The data spoke for itself: surgical strikes lacked precision, and the aftermath of combat claimed much more than the reported collateral damage to innocent bystanders and the support systems that nurtured their lives and society. The United Nations was supposed to convene a special session in Nov. 1991 to receive our report, but due to Security Council protocol, any permanent member nation was allowed to reject such a hearing. One nation "under God" asked that such a hearing not take place. The study team's posture was relegated to fringe status.

Instantly, academics and scientists became activists. I was on the road for more than two years, speaking about the need to lift economic sanctions against Iraq's civilians and the need to implement an honorable peace.

Time passed, and my interests turned more to San Francisco politics. I decided that my contribution toward a peaceful coexistence between the United States and its Middle East adversaries was better served by reforming democracy here at home. I knew that 5,000 Iraqi children would continue to die each month from inordinate causes as long as the United States insisted on leveraging sanctions against a despot who sits on one of the world's largest oil reserves.

And now it's 2002, and our nation is on the brink of war again – and we can't say why.

In 1991 we screamed, "No war for oil!" Today I'm screaming for "public power in San Francisco." As long as the United States remains dependent on oil as its primary fuel, American consumers will remain hostage to world market fluctuations and energy corporation manipulations. Real energy independence is achievable only through a national and local energy policy that reduces our fossil fuel reliance over the long term.

What bothers me most about the impending war now is how our nation's leaders cloak themselves in the legitimacy of the flag while casting its shadow on the Nov. 5 election. George W. Bush took a chapter from his father's playbook to distract the nation from its domestic woes by focusing on war. Too many Democrats are complicit through their silence.

Nevertheless, there are pockets of national outrage. A big pocket is here in the Bay Area, and yet elected officials – like Sen. Dianne Feinstein, who voted for war against Iraq – have joined hands with their corporate allies in a launching a domestic assault to undo critical progressive reforms.

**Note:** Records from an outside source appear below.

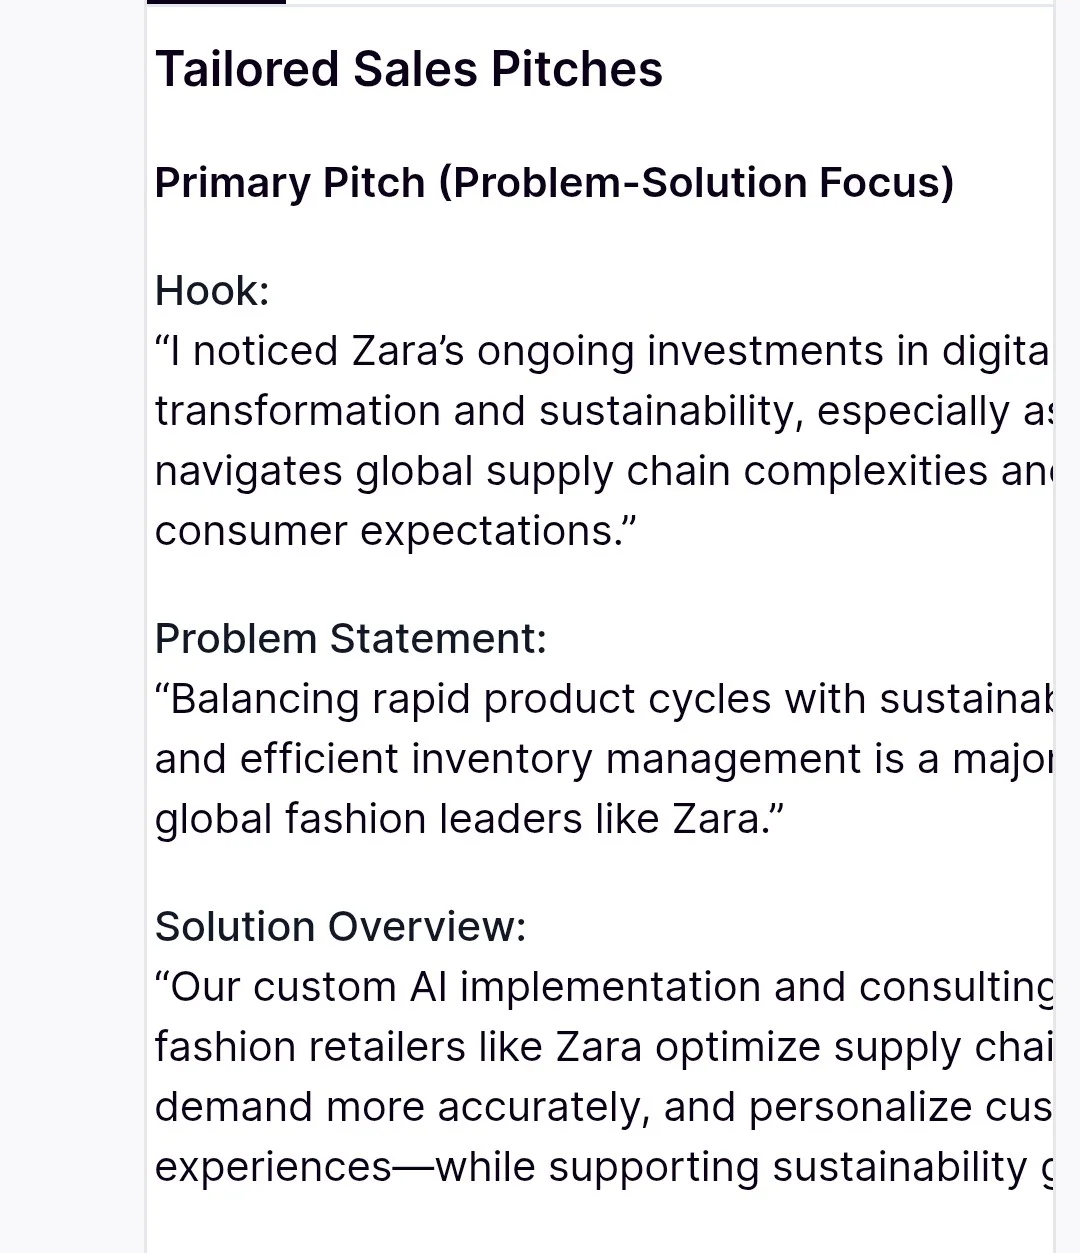The height and width of the screenshot is (1253, 1080).
Task: Select the Problem Statement: label
Action: click(x=350, y=639)
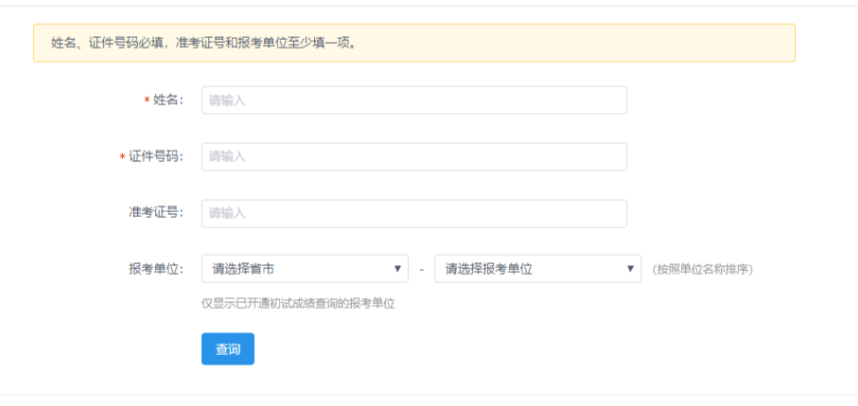The height and width of the screenshot is (406, 858).
Task: Select the 准考证号 input field
Action: click(x=414, y=213)
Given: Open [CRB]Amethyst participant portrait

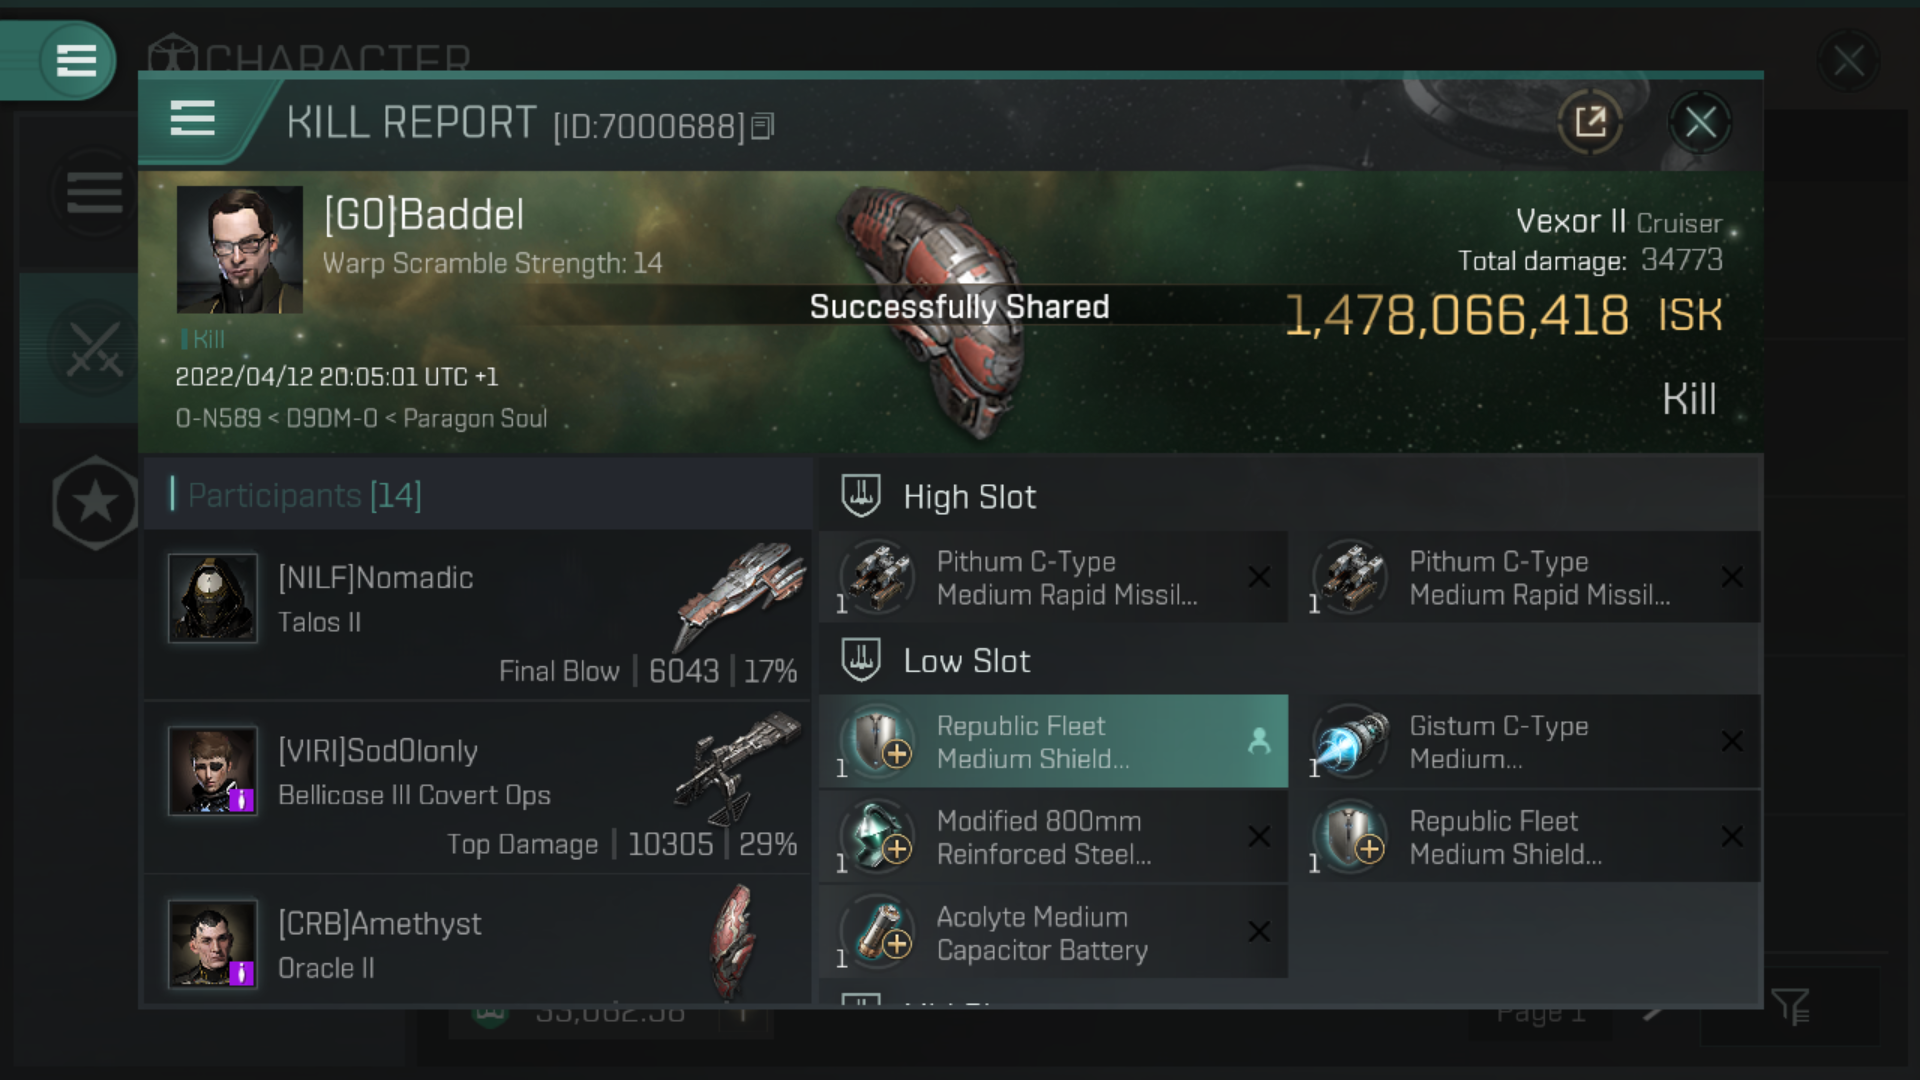Looking at the screenshot, I should click(213, 944).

The language of protest must be equally vehement about solving problems at home. We can't afford to ignore federal, state, and local candidates and ballot measures, some of which offer an antidote to the unbridled, unregulated greed that has made the nation vulnerable to energy crises, homelessness, class inequality, and unabated poverty. We must organize and stay organized to defend and advance our progressive goals. Protest loudly by volunteering for local progressive campaigns; by voting yes on Propositions B, D, and L; and by voting no on Propositions N and R.

Ross Mirkarimi is running the Yes on D campaign.